Вначале все повторилось: не дослушав ответа по билету, профессор начал подкидывать новые вопросы. Однако, не имея возможности изменить излюбленную профессором методику ведения экзамена, Дементий постарался замедлить его темп. Принимая новый мячик-вопрос, он тут же отбивать его не торопился, выгадывая необходимое время на обдумывание ответа. Мячик на пол не упал, он принят, а что не тут же, не мгновенно отбит — за это оценка не снижается, в конечном-то счете ответный удар нанесен, один — ноль в нашу пользу…
Ему, наверное, можно бы поставить и «пятерку». Но Сан Саныч, видимо, не захотел перепрыгивать через ступеньку и поставил жирное «хор.». А когда возвращал зачетку Дементию, спросил:
— Вы, конечно, знаете лингвистический корень вашей фамилии?
Дементий ответил, что об этом он как-то не задумывался.

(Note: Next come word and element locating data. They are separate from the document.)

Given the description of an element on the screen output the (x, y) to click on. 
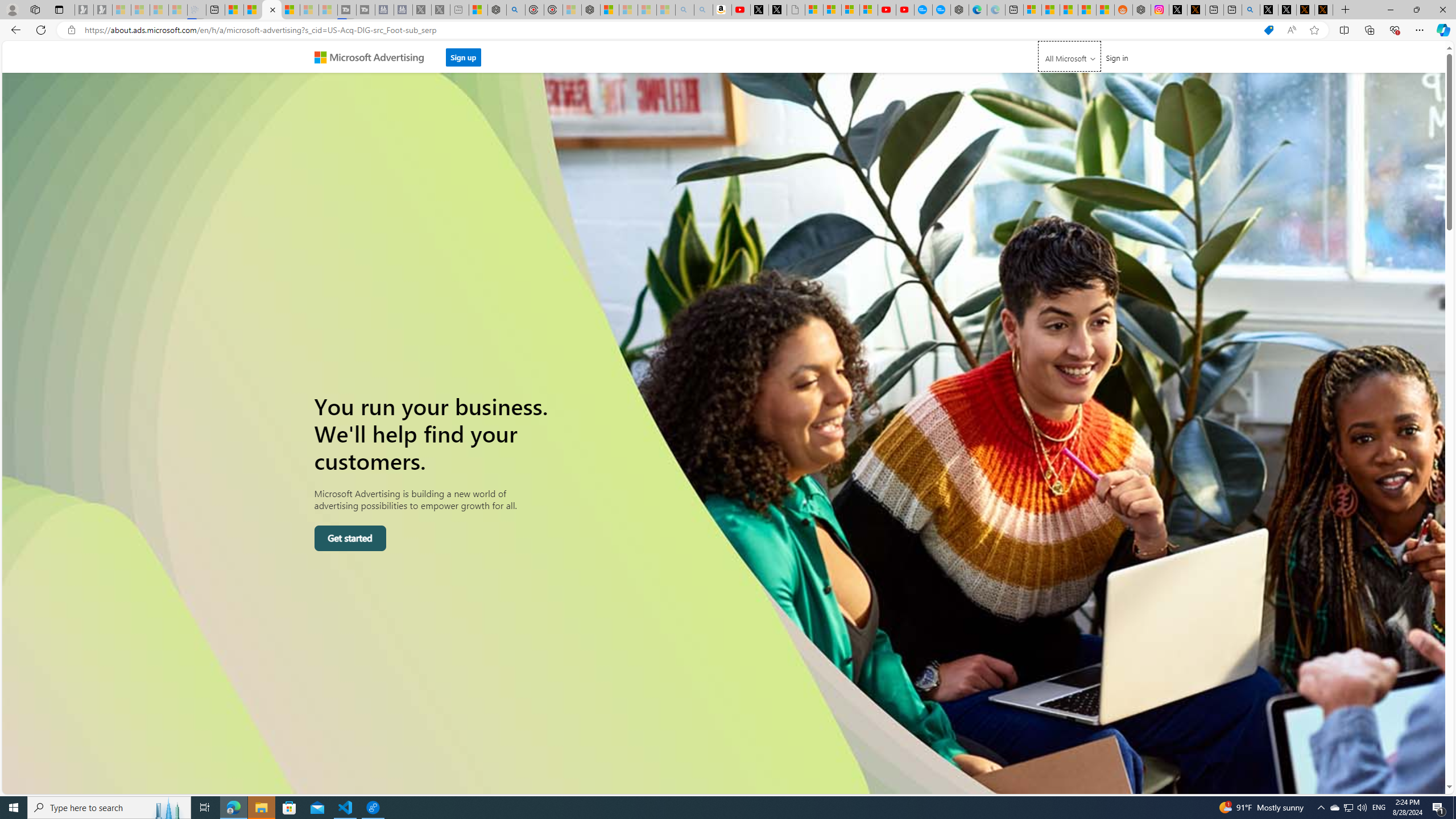
Shanghai, China weather forecast | Microsoft Weather (1050, 9)
Day 1: Arriving in Yemen (surreal to be here) - YouTube (740, 9)
Untitled (795, 9)
poe - Search (515, 9)
YouTube Kids - An App Created for Kids to Explore Content (904, 9)
help.x.com | 524: A timeout occurred (1195, 9)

— Напрасно, такими вещами каждому не грешно интересоваться, ведь речь идет в конечном счете о наших корнях… Славянское слово «вага» обозначает тяжесть, вес. Отсюда и «важный» — имеющий вес, и «важничать» — придавать себе вес больше того, что имеешь…
«Уж не тем ли кто-то из моих пращуров и прославился, что важничал?» — подумал Дементий. Проницательный Сан Саныч прочитал его мысли:
— Нет, происхождение фамилии имеет другую основу. На торговых площадях стояли специальные строения для весов — важни, или важницы. Так что, всего скорее, кто-то из ваших прадедов был важником, то есть, по-нынешнему, весовщиком… Но и это еще не все. Из того же корня, представьте, выводится и слово «отвага»: отважиться — значит рискнуть, поставить на карту свой вес, свое человеческое достоинство… Вот вы, к примеру, отважились прийти ко мне на экзамен одним из первых. Правда, по-другому вам и нельзя: сама фамилия обязывает быть отважным…
Говорил все это профессор вроде бы на полном серьезе, а умные глаза за стеклами очков светились этакой иронической улыбочкой.
После Сан Саныча «отваживаться» на другие экзамены было легче.
Поздравляя его с окончанием первого учебного года, Маша сказала:
— Успешно сдавших сессию студентов профком обычно премирует туристическими путевками…
— В конце этой же недели я сам по себе, по собственной путевке отправляюсь в путешествие, — ответил Дементий и уже другим, официально-торжественным голосом добавил: — И вас, Мария свет-Андревна, нижайше прошу соблаговолить составить мне компанию.
— Что за путешествие? — оставив без внимания его напыщенный тон, деловито спросила Маша. — Куда?
— Пока могу сказать одно: не в Крым и не на Кавказ… Маршрут уже выработан, и, если хотите, сейчас же начнем его обсуждение.
Маша какое-то время повозмущалась, что он держал такой — подумаешь, государственный! — секрет в тайне, но потом все же сменила гнев на милость, и они, выйдя в институтский садик, принялись за детальное обсуждение маршрута предстоящего путешествия.
Когда Дементий с Машей в дорожном одеянии, с огромными рюкзаками за спиной ввалились в квартиру к Вике, та испуганно попятилась и почему-то очень тихо, сдавленным голосом спросила:
— Куда?
— Ну вот, закудыкала, пути не будет, — сбрасывая рюкзак на пол, нарочито сурово отозвалась Маша. — На кудыкину гору!.. Разве так надо спрашивать?
— А как?
— Далеко ли собрались, добрые люди? Присядьте на дорожку, мы вас чайком угостим, а еще маленького Вадимчика вам покажем — вот как надо!